The general conclusion of the critical discussion is that in the second gospel on the whole we hear the language of a reporter who had often listened to one who claimed to have been present at the scenes he described. The weight of traditional as well as of internal evidence goes to show that it was produced in Rome about 70 A.D., perhaps rather after than before that date. Apart from what he had heard in Petrine circles, the author doubtless felt himself at liberty to make use of whatever he may have gleaned elsewhere from what he deemed trustworthy sources for the Galilean and Jerusalem tradition. It is even a question whether he may not actually have seen or heard read, in whole or in part, the 'logia' of Matthew. That the second gospel was used by the authors both of the first and of the third may be regarded as now made out. On the assumption that the 'logia' of Matthew contained absolutely no narrative material, it used to be argued that the second gospel must originally have been somewhat fuller than it now is ('original' Mark, 'Ur-Marcus'). But this theory is now very generally given up. A more likely supposition is that the original form was shorter than the present. Mark, xvi. 9-20, is confessedly late. It is not improbable that the preface, i. 1-3, was at one time absent. Some have thought that vii. 24-viii. 26 did not occur in the copy of Mark used by Luke. Reuss has long held that the original Mark consisted only of i. 21-vi. 48 and viii. 27-xiii. 37. It is not unlikely that editorial insertions and alterations have been made throughout. Critical investigation into the genesis of the synoptical gospels, though far advanced, cannot be said to have reached completion, and there is good reason to hope that scholarship may yet succeed in reaching still more definite results.

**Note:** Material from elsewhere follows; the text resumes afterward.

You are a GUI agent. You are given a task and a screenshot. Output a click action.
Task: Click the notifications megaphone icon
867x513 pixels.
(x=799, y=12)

See the works enumerated under GOSPELS, especially the introductions of Holtzmann and Weiss, and also the commentaries by these authors (Weiss, 7th ed. of Meyer, 1885; Holtzmann, 1889). Compare also P. Ewald, Das Hauptproblem der Evangelienfrage (1890). The English text of Mark is printed, and its relations to Matthew and Luke graphically exhibited, in Abbott and Rushbrooke's Common Tradition of the Synoptic Gospels (1884). A suggestive reconstruction of the supposed first redaction of Mark is given in Solger's Urevangelium (1890).